→ Selected text:
National
‘Day of Rage’ protests held over India sodomy ruling
Advocates gathered in Delhi, Mumbai, D.C., London

LGBT rights advocates in Bangalore, India, on Dec. 15, 2013, protest the Indian Supreme Court ruling that recriminalized homosexuality. (Photo courtesy of Neha Nambiar)
Thousands of LGBT rights advocates in India and around the world on Sunday took part in “Day of Rage” protests against last week’s India Supreme Court ruling that recriminalized homosexuality.
Activists and their supporters gathered in Delhi, Mumbai, Chennai, Kolkota and other Indian cities to express their outrage over the Dec. 11 decision. Protests also took place outside the Indian embassy on Massachusetts Avenue, N.W., in Northwest D.C. and in New York, London, Toronto and other cities.
“I was especially overwhelmed to see parents of individuals from the community standing up for their kids,” Neha Nambier told the Washington Blade after she took part in a protest against the decision in Bangalore in the southern Indian state of Karnataka.
Omkar, an engineer from Bangalore who did not provide his last name to the Blade, took part in the same protest.
“This verdict encroaches upon my freedom of living life, and it threatens to snatch my dignity,” he said. “Not just mine, but of everyone else too. Therefore, I feel, I must protest against this verdict and voice my concern.”
Mahesh Natarajan, a gay man who has lived with his partner for nearly a decade, also took part in the Bangalore protest.
“I felt betrayed, let down, outraged,” he told the Blade as he discussed the decision. :For me, it is the supreme court abdicating its responsibility and by throwing us back in the hands of the possibly homophobic majority.”
Nearly three dozen people took part in a candlelight vigil outside the Indian embassy near Dupont Circle on Dec. 13.
Members of KhushDC, a group for LGBT South Asians who live in the Washington metropolitan area, placed a rainbow flag in the hand of the Mahatma Gandhi statue near the intersections of 21st and Q Streets, N.W., and Massachusetts Avenue. An unidentified official with the Indian embassy asked the protesters to remove the flag from the monument before the vigil began.

→ Input data:

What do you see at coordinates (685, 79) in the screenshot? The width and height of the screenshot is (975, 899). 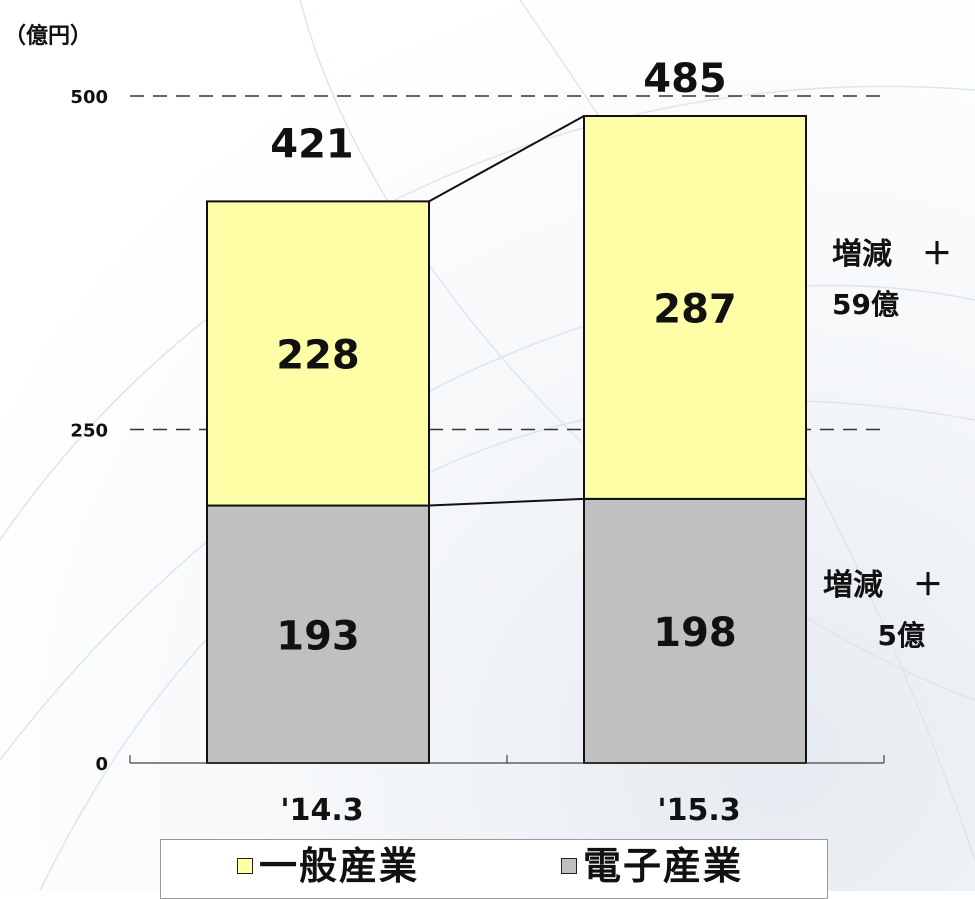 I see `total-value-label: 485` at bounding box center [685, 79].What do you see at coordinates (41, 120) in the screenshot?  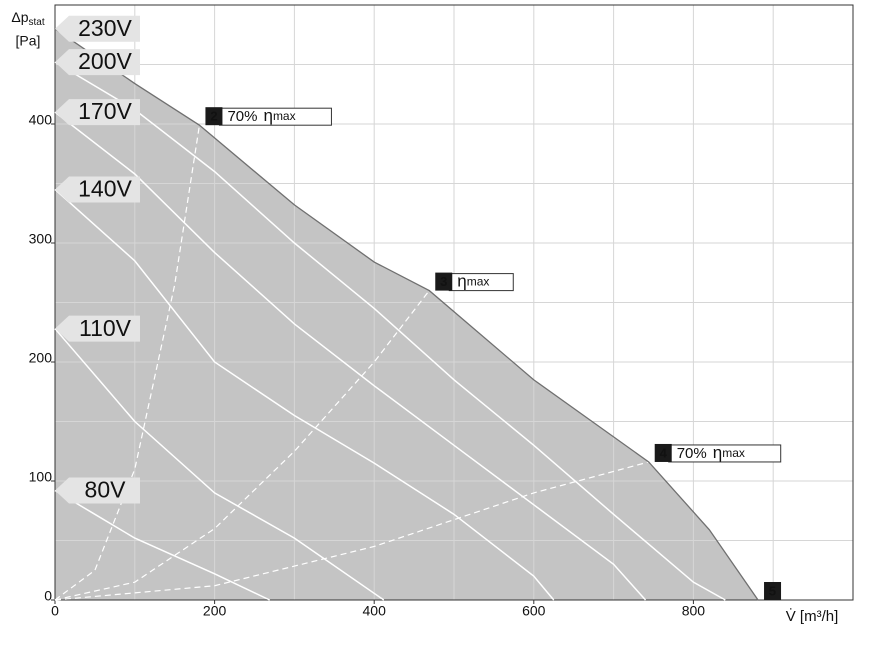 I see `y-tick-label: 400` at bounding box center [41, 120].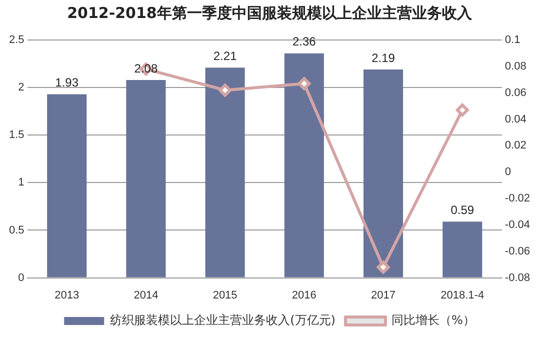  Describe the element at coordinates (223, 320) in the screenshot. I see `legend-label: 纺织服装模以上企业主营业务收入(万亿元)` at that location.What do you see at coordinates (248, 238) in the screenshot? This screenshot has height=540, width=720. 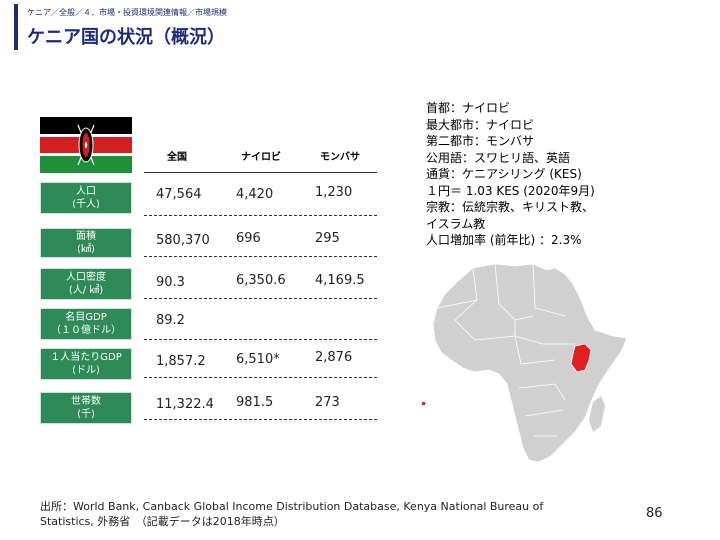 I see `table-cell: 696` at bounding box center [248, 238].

→ Directions:
Copy the part of the article on the India protests that opens with the words containing "Omkar, an engineer" and closes with "the Bangalore protest.", swapping "verdict" for "ruling" wherever it appears. The data has no connection to the article on the India protests.

→ Expected answer:
Omkar, an engineer from Bangalore who did not provide his last name to the Blade, took part in the same protest.
“This ruling encroaches upon my freedom of living life, and it threatens to snatch my dignity,” he said. “Not just mine, but of everyone else too. Therefore, I feel, I must protest against this ruling and voice my concern.”
Mahesh Natarajan, a gay man who has lived with his partner for nearly a decade, also took part in the Bangalore protest.